Write out exactly the lines from the one containing "You are a computer-use" through the last line of the records below, both included, and leave out any pictures.

** Opening Stored data block **

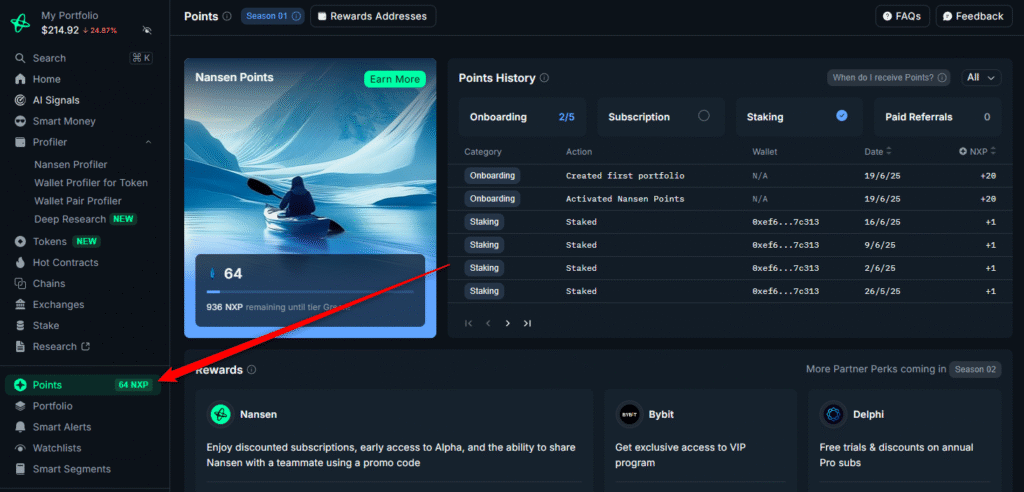The image size is (1024, 492).
Task: Click the info icon beside Points History
Action: (x=544, y=78)
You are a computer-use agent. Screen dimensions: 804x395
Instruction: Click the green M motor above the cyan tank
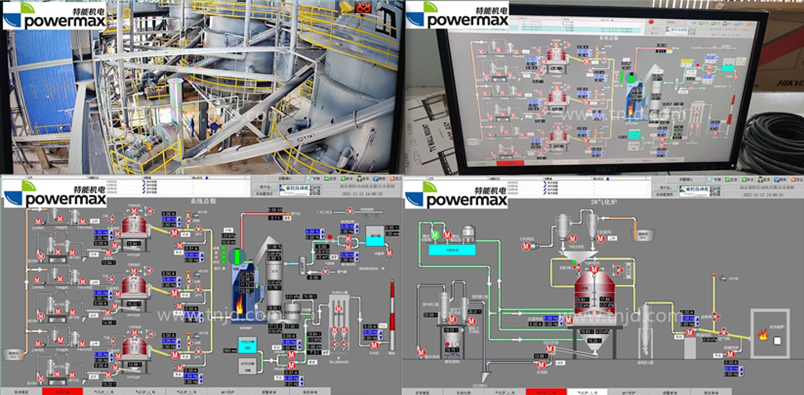coord(435,235)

** Closing Stored data block **

▶ _Solution_:
You are a computer-use agent. Screen dimensions: 804x395
Instruction: Click the green M motor above the cyan tank
coord(435,235)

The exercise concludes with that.